* _Task details_
Starting at the line that contains "Instruction: Switch to the Задачи tab", print every remaining line of the entries, unchanged, and output nothing more.

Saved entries
···

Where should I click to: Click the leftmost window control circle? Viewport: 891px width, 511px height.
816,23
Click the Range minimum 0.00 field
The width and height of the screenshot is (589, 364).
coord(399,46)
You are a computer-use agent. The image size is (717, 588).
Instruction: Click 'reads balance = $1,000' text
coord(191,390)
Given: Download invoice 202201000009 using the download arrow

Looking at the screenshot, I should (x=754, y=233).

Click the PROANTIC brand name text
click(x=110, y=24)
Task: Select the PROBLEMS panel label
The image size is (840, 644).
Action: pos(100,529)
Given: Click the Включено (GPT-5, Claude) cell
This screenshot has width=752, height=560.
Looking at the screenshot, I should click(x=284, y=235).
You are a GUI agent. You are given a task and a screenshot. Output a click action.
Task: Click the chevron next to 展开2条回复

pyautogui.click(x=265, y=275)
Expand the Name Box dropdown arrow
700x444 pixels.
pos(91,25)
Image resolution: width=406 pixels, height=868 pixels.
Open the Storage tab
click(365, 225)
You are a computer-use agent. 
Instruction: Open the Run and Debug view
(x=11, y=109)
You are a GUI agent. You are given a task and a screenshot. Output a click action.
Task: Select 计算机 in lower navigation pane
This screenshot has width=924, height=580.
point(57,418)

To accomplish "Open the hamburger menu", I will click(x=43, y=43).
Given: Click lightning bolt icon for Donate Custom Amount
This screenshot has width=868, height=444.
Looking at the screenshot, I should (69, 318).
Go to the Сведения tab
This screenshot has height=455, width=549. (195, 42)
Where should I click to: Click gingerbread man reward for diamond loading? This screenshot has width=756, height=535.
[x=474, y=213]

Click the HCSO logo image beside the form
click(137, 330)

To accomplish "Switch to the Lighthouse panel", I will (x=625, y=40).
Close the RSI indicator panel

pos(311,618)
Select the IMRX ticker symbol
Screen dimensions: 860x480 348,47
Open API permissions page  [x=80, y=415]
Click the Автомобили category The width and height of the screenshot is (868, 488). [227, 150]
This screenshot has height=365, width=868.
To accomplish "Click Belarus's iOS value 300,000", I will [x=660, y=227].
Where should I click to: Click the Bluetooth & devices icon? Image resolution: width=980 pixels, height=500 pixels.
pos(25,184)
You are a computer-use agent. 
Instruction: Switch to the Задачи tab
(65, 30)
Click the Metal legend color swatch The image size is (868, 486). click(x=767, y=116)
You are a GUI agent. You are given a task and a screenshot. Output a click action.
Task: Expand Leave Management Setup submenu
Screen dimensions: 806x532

···

* _Result_
Instruction: Switch to the Задачи tab
(65, 30)
Click the Metal legend color swatch The image size is (868, 486). click(x=767, y=116)
You are a GUI agent. You are given a task and a screenshot. Output a click action.
Task: Expand Leave Management Setup submenu
Screen dimensions: 806x532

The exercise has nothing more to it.